Quit dumping old TVs overseas
by The Boston Globe (Globe Editorial)
10 March 2010 – The murky afterworld of dead electronics was brought home this winter when a massive shipment of old televisions from Brockton’s CRT Recycling was rejected by the government of Indonesia and returned to Boston. Old cathode ray TV tubes contain several pounds of lead, mercury, cadmium, and other toxins. The blowback from Indonesia is evidence of why the US, the world’s largest producer of electronic waste, should sign the Basel Convention that bans dumping in developing countries. The United States’ own Government Accountability Office says American regulations are “among the weakest in the world,’’ allowing a “virtually unrestricted’’ flow of old TVs and computers to the Third World.
In most cases, these shipments aren’t gifts or sales - they’re trash - and America should find a way to cope with its own electronic junk without polluting other countries.
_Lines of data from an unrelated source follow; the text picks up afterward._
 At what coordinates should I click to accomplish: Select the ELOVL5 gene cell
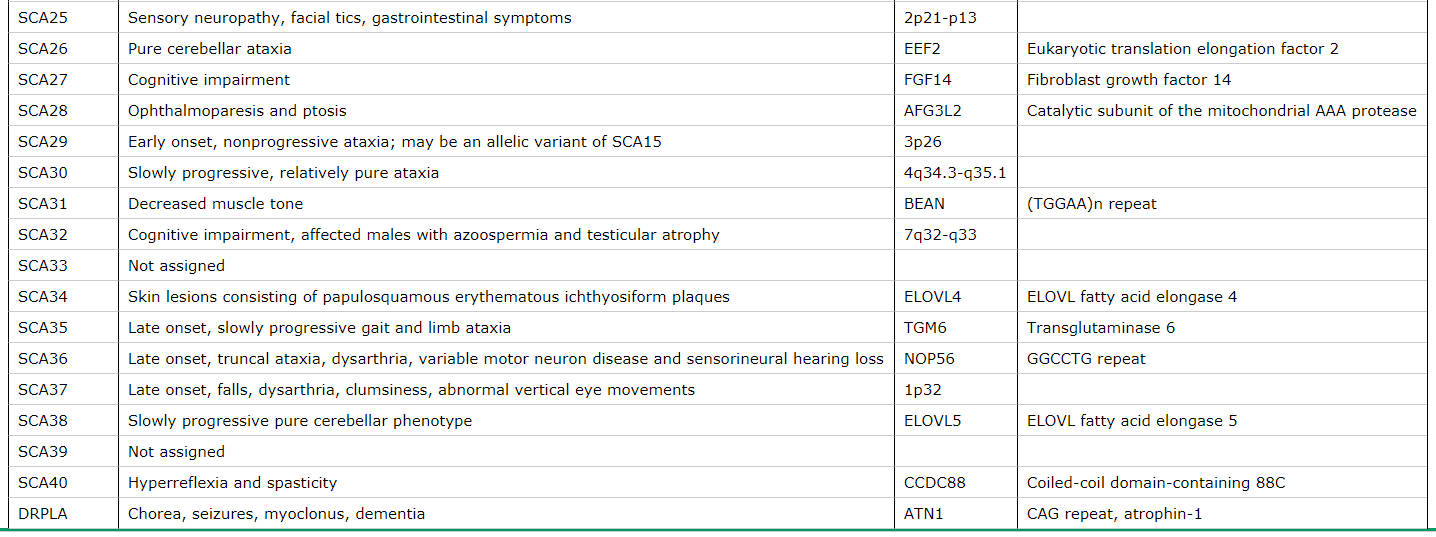[x=932, y=420]
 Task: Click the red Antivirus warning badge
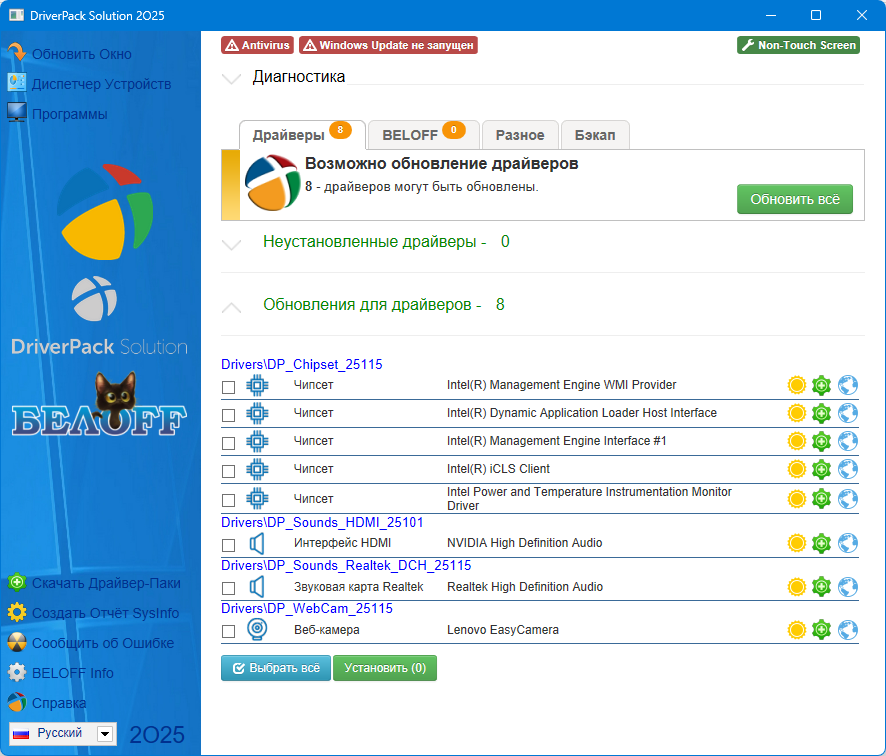pyautogui.click(x=258, y=45)
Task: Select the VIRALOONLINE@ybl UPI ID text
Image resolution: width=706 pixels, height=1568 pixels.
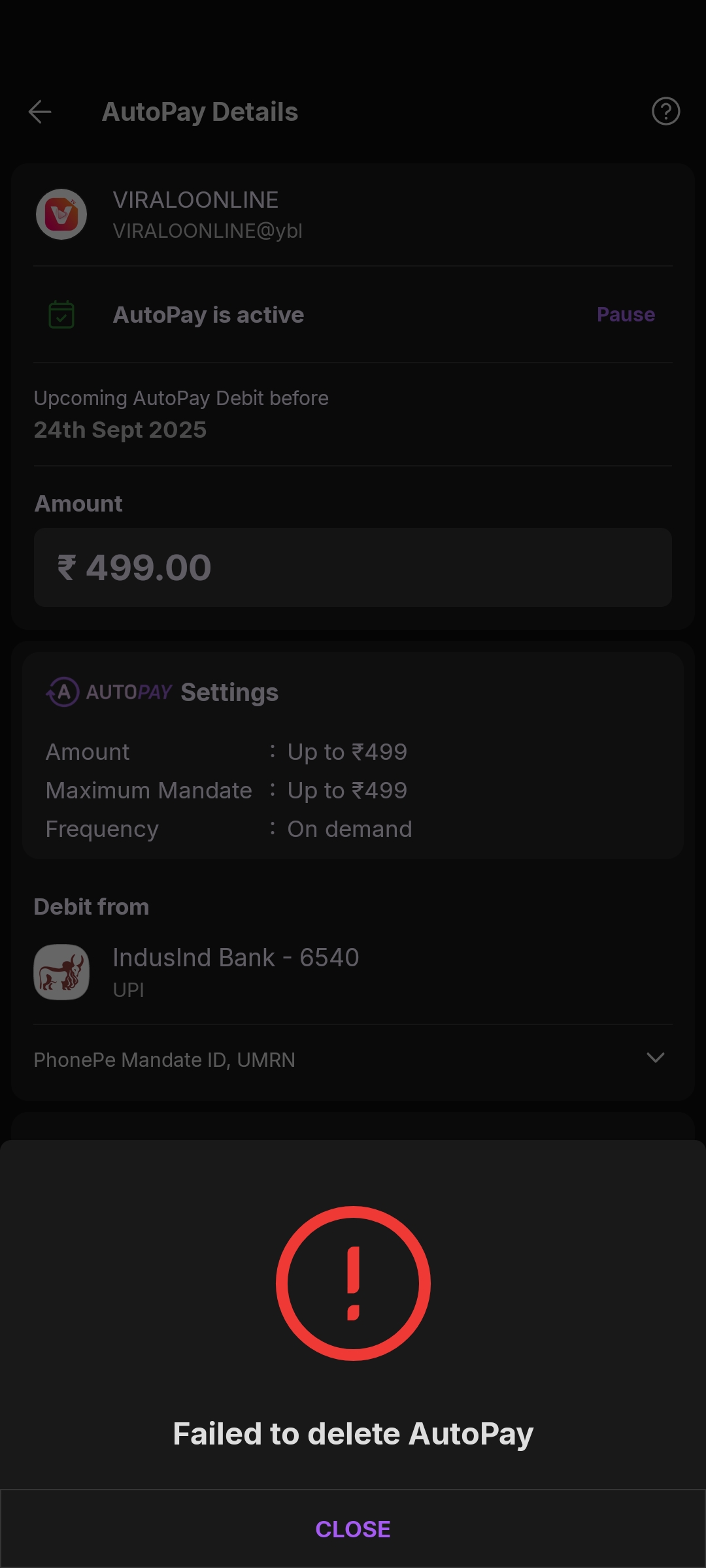Action: click(207, 231)
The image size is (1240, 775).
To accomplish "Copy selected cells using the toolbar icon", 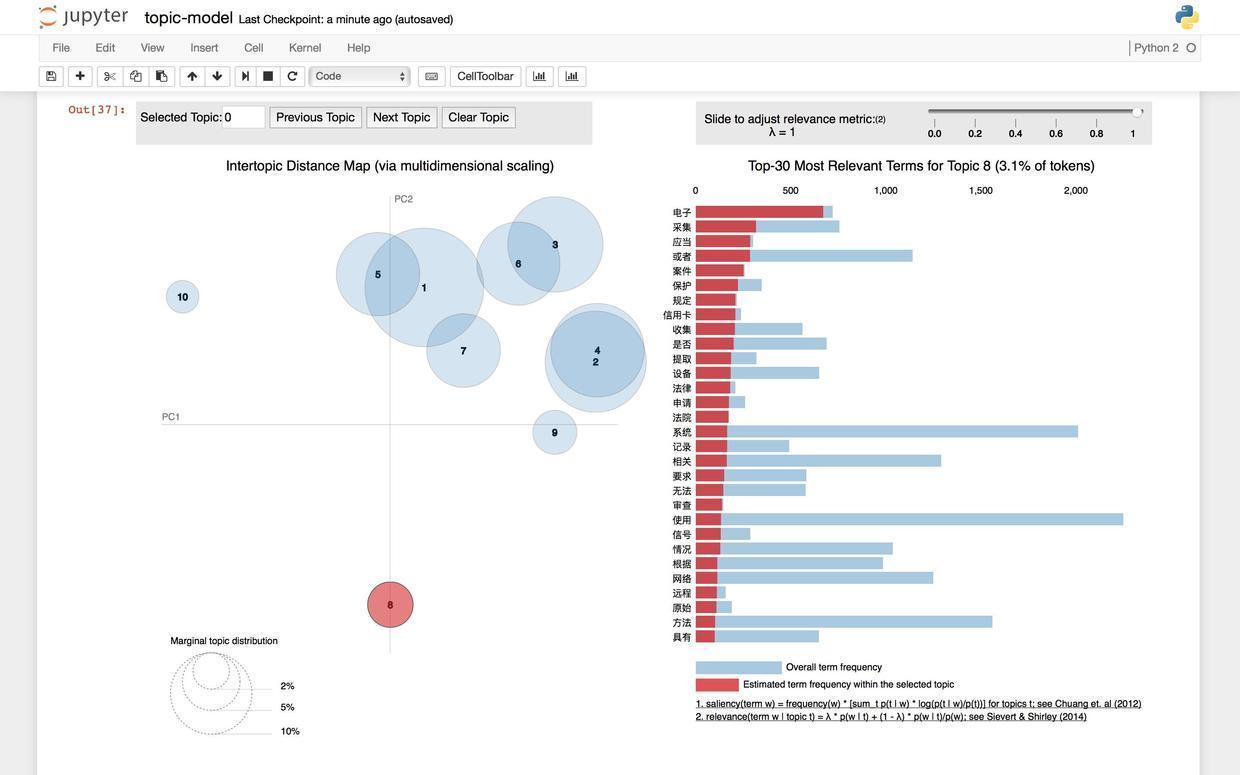I will (x=136, y=76).
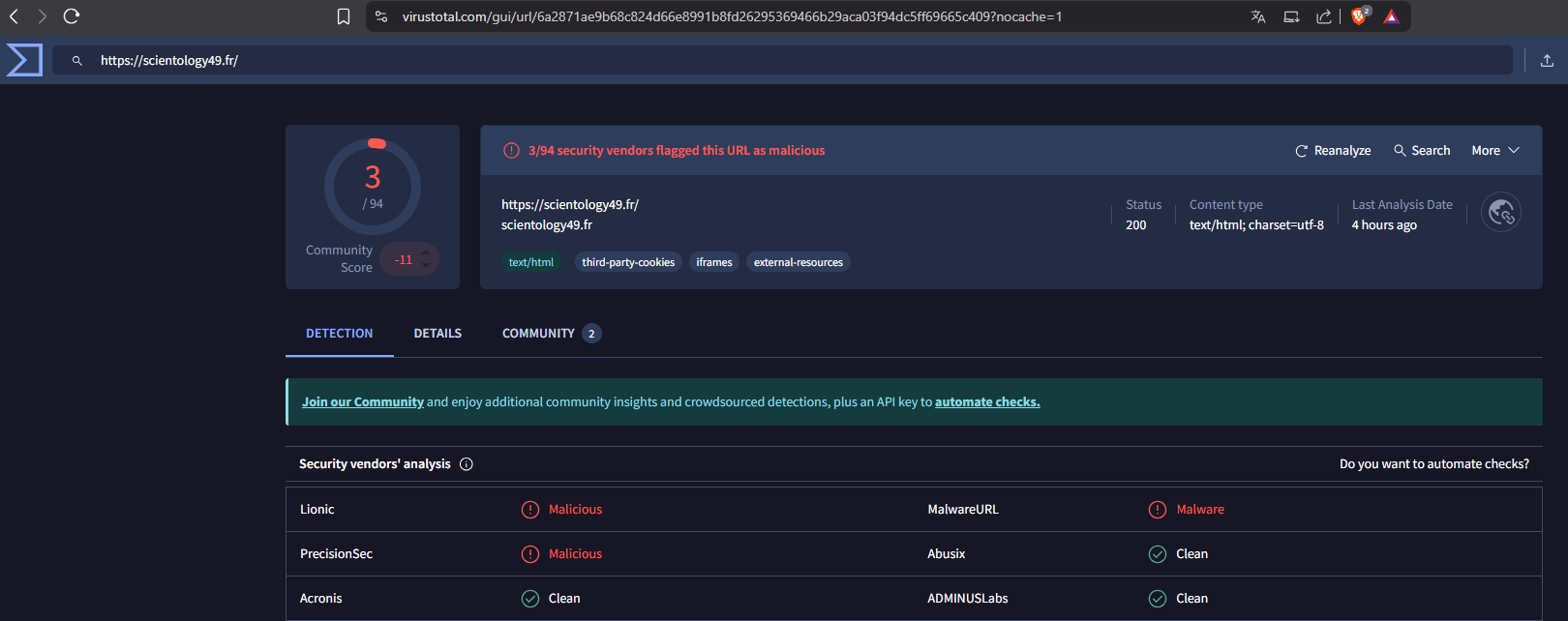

The recent dispute involving the Brockton recycling firm illustrates the ill-defined nature of the export rules. The Indonesian government rejected the shipment after an environmentalist group claimed it was an illegal cargo of computer monitors. CRT Recycling said the shipment was legal because it contained televisions that were going to be reused. Environmentalists say what usually happens is that spent electronics goods are thrown into dumps where poor scavengers risk open-air burning and acid baths to procure gold, silver, and copper. This primitive process, which is exploding in Asia and Africa, poisons the surrounding air and water. A 2008 GAO report cited how children in Guiyu, China, a center of electronic waste, have blood lead levels more than 50 percent higher than US limits set by the Centers for Disease Control and Prevention.
As a candidate, President Obama said reducing global e-waste “starts with us. We’re the wealthiest nation on earth. We’ve got to lead by example and by deed.’’ His administration is proposing $1 million in the FY 2011 budget to research ways to “mitigate human exposure and environmental releases’’ from e-waste. It’s a disappointingly small gesture. It is much more important for the United States to mitigate such "human exposure’’ by stopping the dumping.